Most of all, in their unshakable faith, they
meant to convert the "heathen" Puebloans
to Catholicism and to abolish the ancient religious
beliefs.
Most Puebloans would come to view the Spanish,
and especially their Franciscan friars in blue
habits bound at the waist with ropes, as unwelcome
intruders.
Conquest, Imperialism and Catholicism
Spain had mastered the art of conquest during
the Reconquista, or Reconquest, the epic seven
and one-half century crusade to drive the Moorish
sultans and their armies from the Iberian Peninsula
back to North Africa. Led by Ferdinand and Isabella
- known as the "Catholic Monarchs" -
Spain celebrated her final triumph in January
of 1492, when her forces marched into the streets
of Granada, the last Moorish stronghold.
Spain had perfected the craft of imperialism
in the wake of the Reconquista, through systems
called encomienda and repartimiento, royally
approved grants which allowed an aristocratic
new owner of re-conquered Iberian territory
to tax the local peoples provided he would also
Christianize, civilize and protect them. The
aristocrat frequently collected his "taxes" in
the form of spoils, tribute and enforced labor.
With the approach of victory over the Moors,
Ferdinand and Isabella had sharpened the zeal
of the Church into a fearful weapon - the Inquisition
- to nationalize a fragmented land, convert
or expel Moors and Jews, and assail the heretics.
During the days of the Inquisition, Spain burned
people at the stake for advocating the heresy
of Protestantism, purportedly practicing the
dark magic of witchcraft, carving their mutton
in the kosher tradition, or for taking their
weekly rest on Saturday, the Jewish Sabbath,
rather on Sunday, the Christian day of worship.

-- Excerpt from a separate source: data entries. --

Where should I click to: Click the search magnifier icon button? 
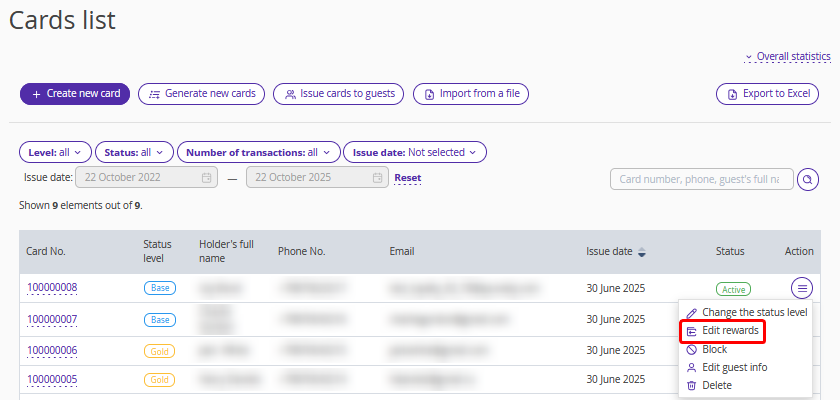[x=808, y=179]
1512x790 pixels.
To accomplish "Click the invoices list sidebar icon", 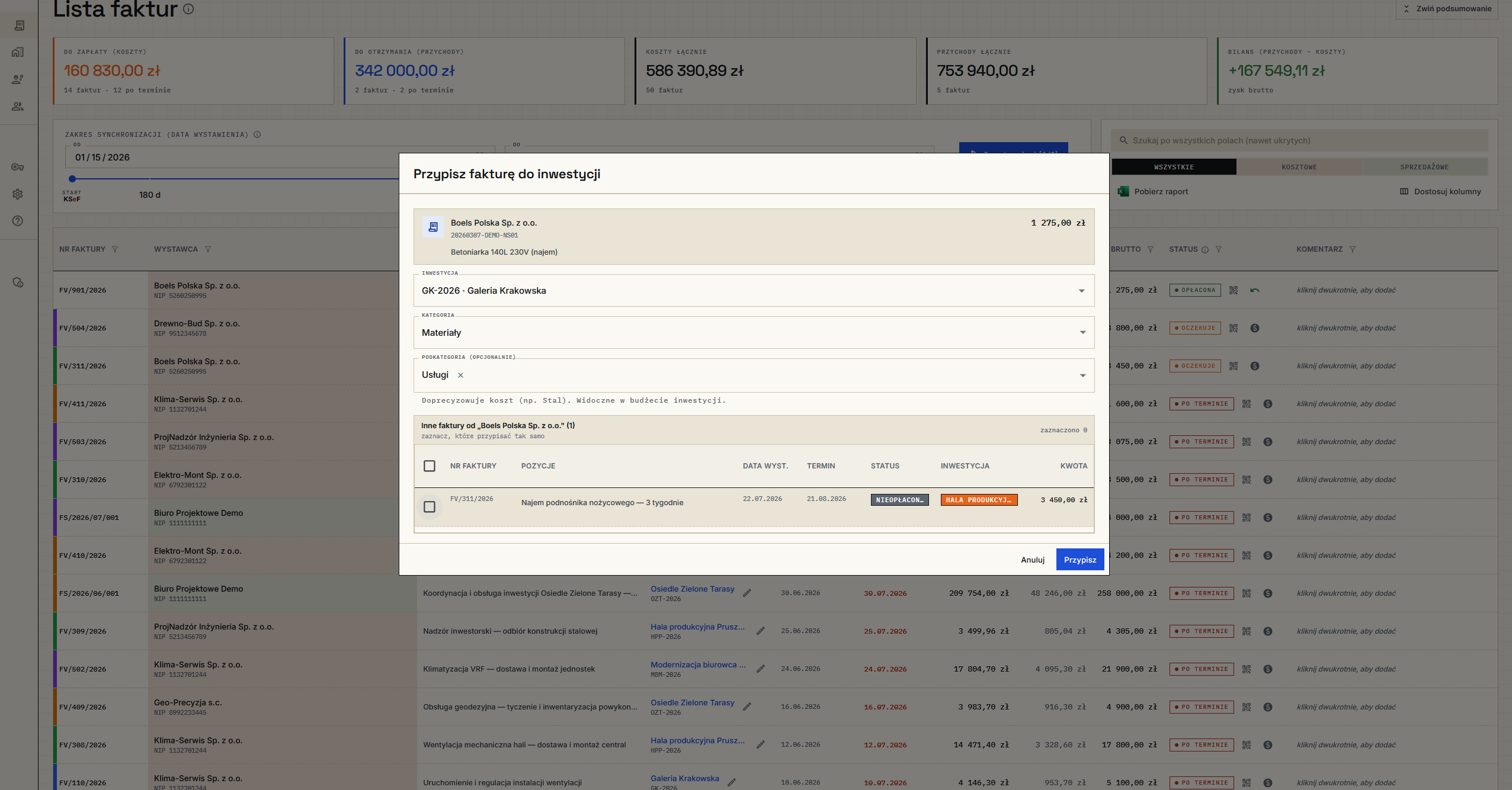I will (x=19, y=25).
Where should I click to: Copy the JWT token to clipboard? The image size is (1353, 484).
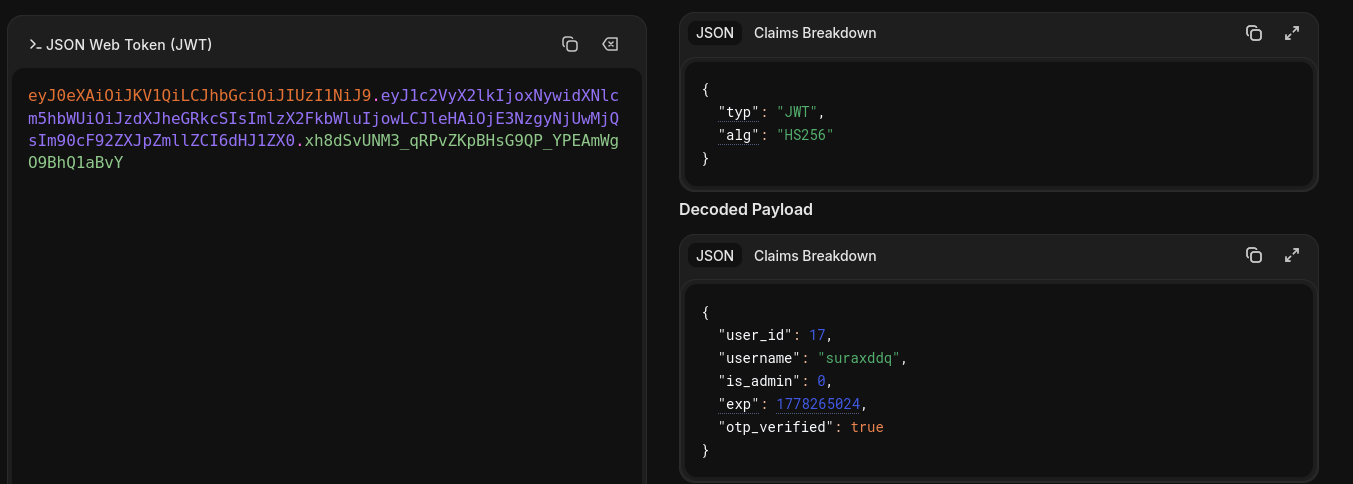coord(570,44)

The Spanish settlers came up El Camino Real
de Tierra Adentro imbued with an attitude cast
by conquest, encomienda and repartimiento, and
the Inquisition. That shaped their view of the
Puebloan peoples. It had worked so far in the
Spanish conquest and settlement of the New World.
Empire
In the immediate aftermath of the Reconquista,
Spain, intoxicated by an exaggerated sense of
power and a fervor for Catholicism, laid claim
to the most extensive empire in history. It
included many of the Caribbean Islands; much
of the South American continent; all of Central
America and Mexico; the lands along the northern
Gulf of Mexico; the deserts and Pacific Coast
of southwestern North America; the islands of
the Philippines; large parts of Africa; all
of the Iberian Peninsula; and large parts of
the Netherlands,
Germany and Italy. (Spain's ambitions would
transcend her national power and resources,
leading to an unprecedented crash of empire,
astonishing waste of treasure, and impoverishment
of her people, but she left her enduring cultural
and religious imprint across a vast region.)
Spain sent her conquistadores - the conquerors!

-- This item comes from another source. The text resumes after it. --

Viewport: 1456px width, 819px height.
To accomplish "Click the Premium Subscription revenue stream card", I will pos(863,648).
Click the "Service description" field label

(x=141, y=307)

- trained in the crucible of battle during the
Reconquista, to the Western Hemisphere to plunder
the Native American gold and silver treasures
and to expand and consolidate Spanish domination.
("I came to get gold, not to till the soil
like a peasant," Hernán Cortés,
the conqueror of the Aztecs, had declared.)
Spain sent her citizens to settle the land and
subjugate the people. She dispatched her Franciscan
and, later, her Jesuit friars to harvest the
souls of the "heathens."
Spanish conquistadores, in their glittering
armor, came to the lands of the Puebloans in
an illusory search for treasure. Colonists - "aristocrats" -came
with royal grants of land as well as the specific
rights of encomienda and repartimiento to establish
and consolidate empire. The missionaries came,
financed by the Spanish royalty, with the charge
to Christianize and civilize the Puebloans,
making them loyal, if lower class, subjects
under Spanish governance. The friars anticipated
Puebloan gratitude in return for holy salvation
and a European value system.
The Puebloans viewed the invasion - the occupation
of their lands and the demands for their housing,
goods, food, labor and religious conversion
- with smoldering resentment.

Conquistador -- El Paso's monumental sculpture, The Equestrian, the world's largest bronze equestrian statue. |

Juan de Oñate
statue, Albuquerque
|
Colonists
"I take possession, once, twice, and thrice,
and all the times I can and must, of the actual
jurisdiction, civil as well as criminal, of
the lands of the … Rio del Norte [the
Rio Grande], without exception whatsoever, with
all its meadows and pasture ground and passes," Conquistador
Don Juan de Oñate, a wealthy Basque born
in Mexico's silver mining town of Zacatecas,
declared ceremoniously on April 30, 1598.
He stood on the right bank of the river on
his way up El Camino Real de Tierra Adentro
to found the first European colony in the Southwest,
near Española, north of Santa Fe. "…this
possession is to include all other lands, pueblos,
cities, villas, of whatsoever nature now founded
in the kingdom and province…and all the
neighboring and adjoining lands thereto, with
all its mountains, valleys, passes, and all
its native Indians who are now included therein," said
Oñate, according to Gaspar Pérez
de Villagrá who chronicled the expedition
in his History of New Mexico, Alcala, 1610.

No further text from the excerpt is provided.